● Input data
*-*-*

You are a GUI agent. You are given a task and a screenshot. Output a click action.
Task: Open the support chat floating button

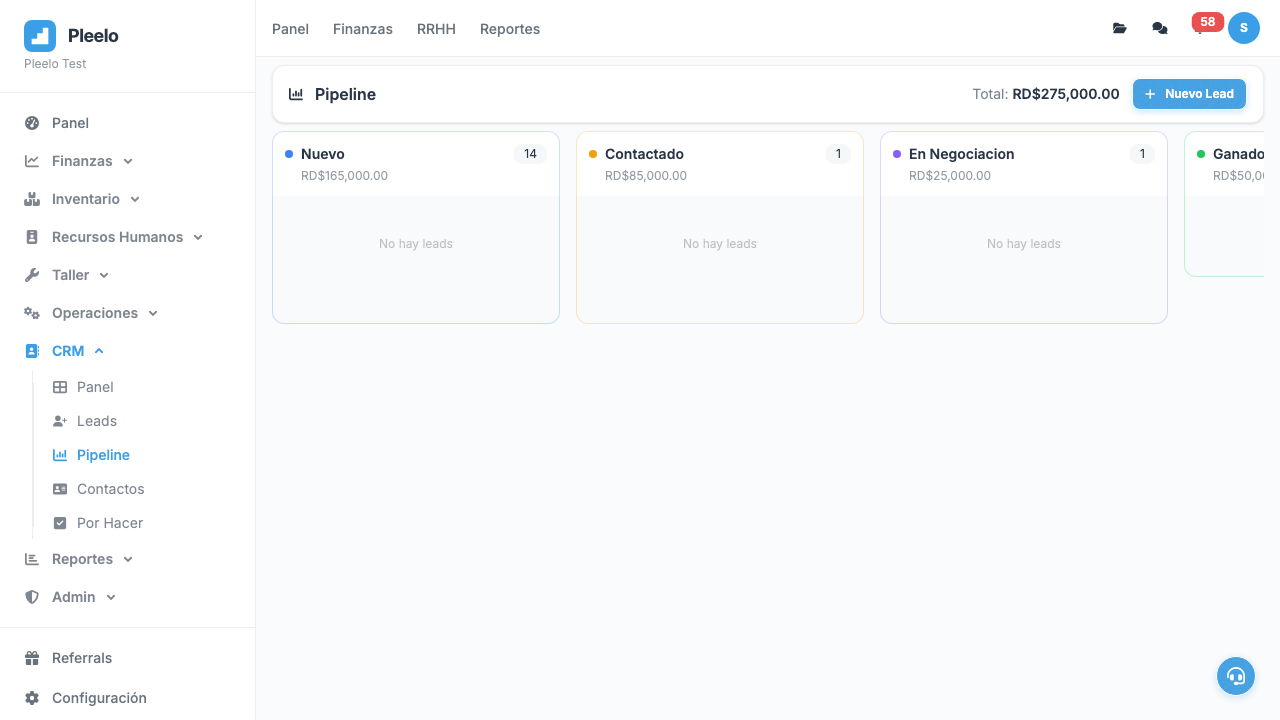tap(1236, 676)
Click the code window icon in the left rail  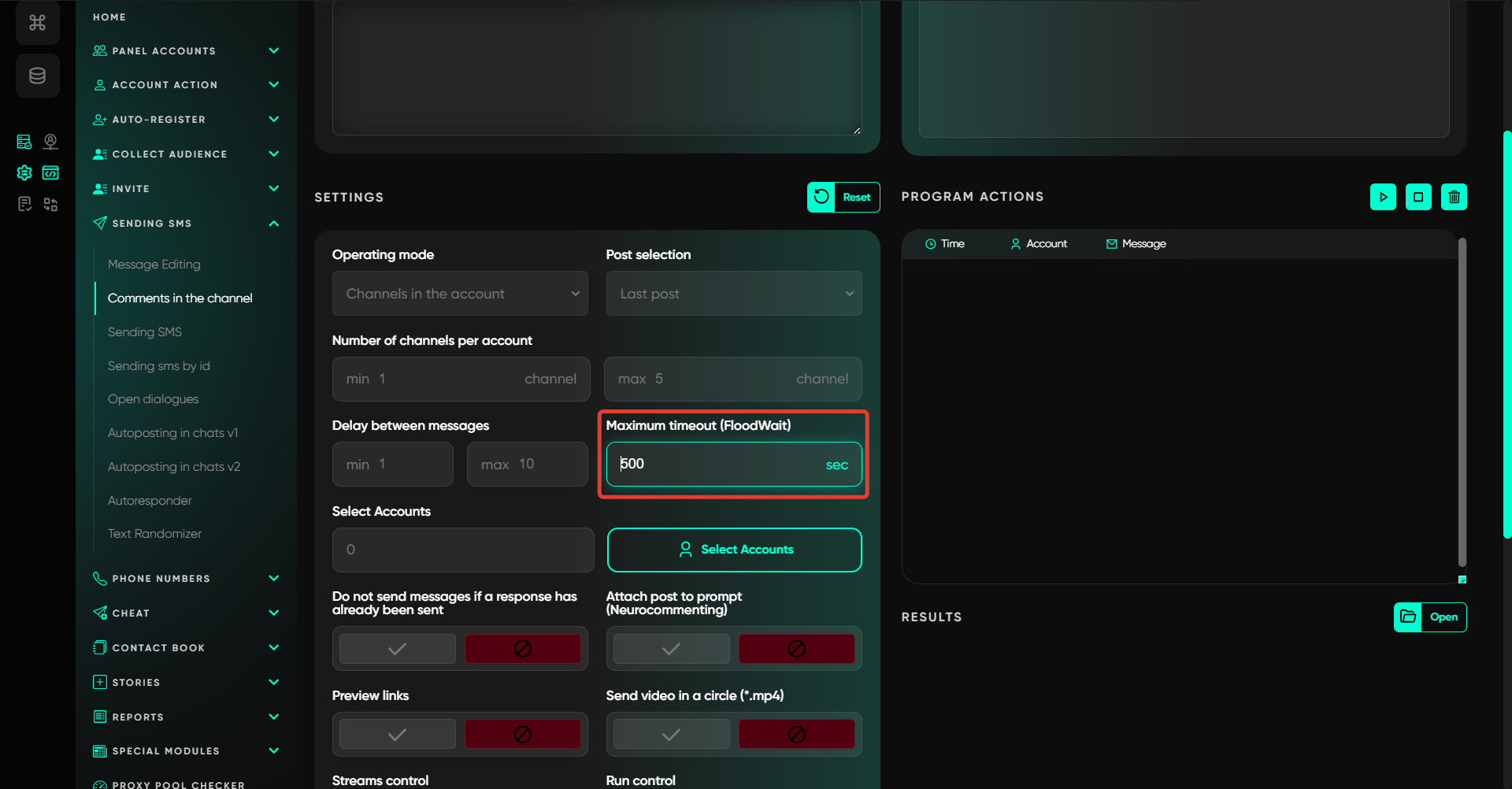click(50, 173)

*-*-*

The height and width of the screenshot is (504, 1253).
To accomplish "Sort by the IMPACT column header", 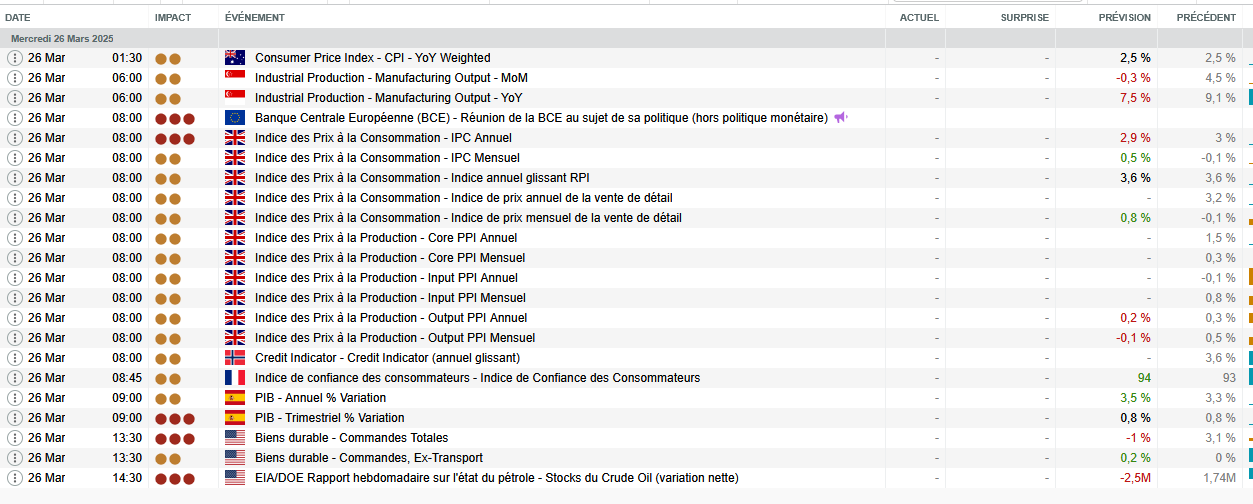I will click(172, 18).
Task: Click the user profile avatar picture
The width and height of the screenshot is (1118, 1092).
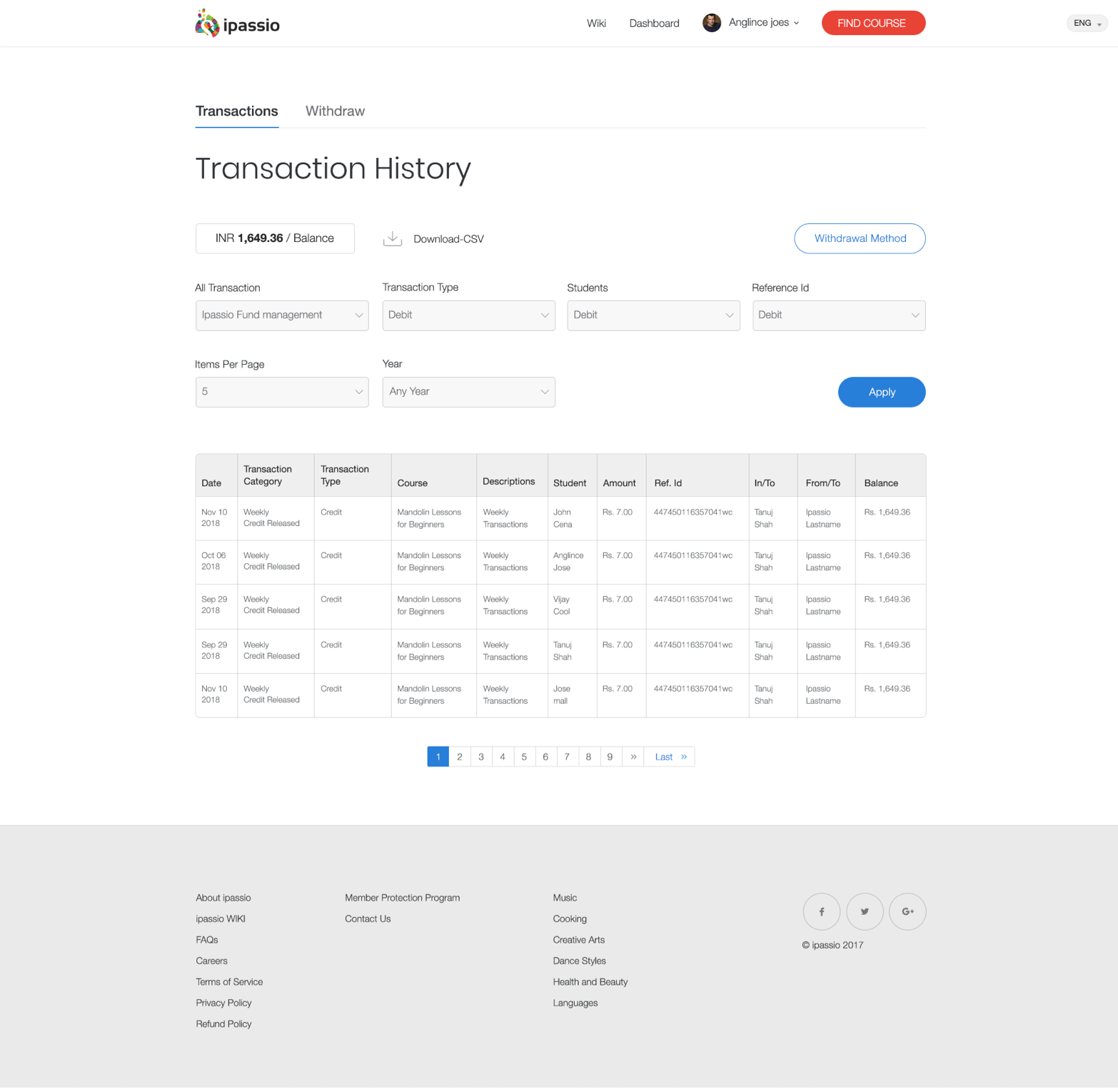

*-*-*

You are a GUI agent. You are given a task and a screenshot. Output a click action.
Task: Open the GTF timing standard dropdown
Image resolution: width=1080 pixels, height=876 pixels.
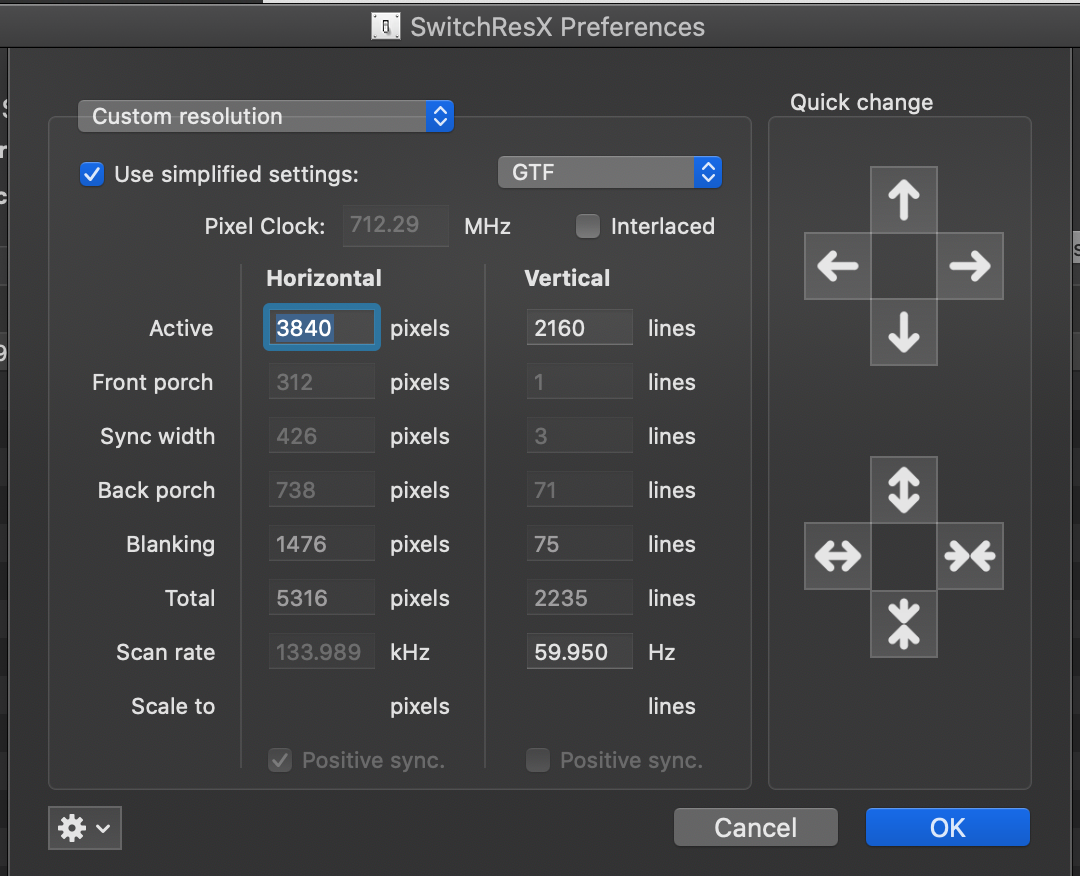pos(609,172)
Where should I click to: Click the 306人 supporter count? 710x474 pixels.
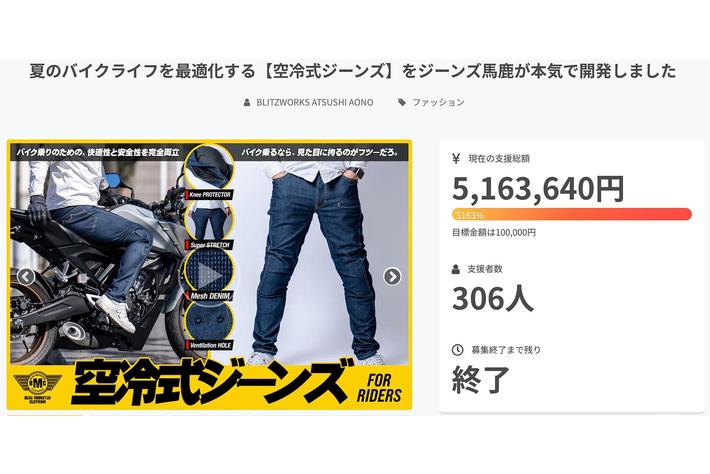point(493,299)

*-*-*

● Problem to solve
The reply should consist solely of the lines above from the one that has "Task: Click the user profile avatar picture" through the one that has "The width and", reproduced exactly.

● Answer to the exercise
Task: Click the user profile avatar picture
The width and height of the screenshot is (1118, 1092).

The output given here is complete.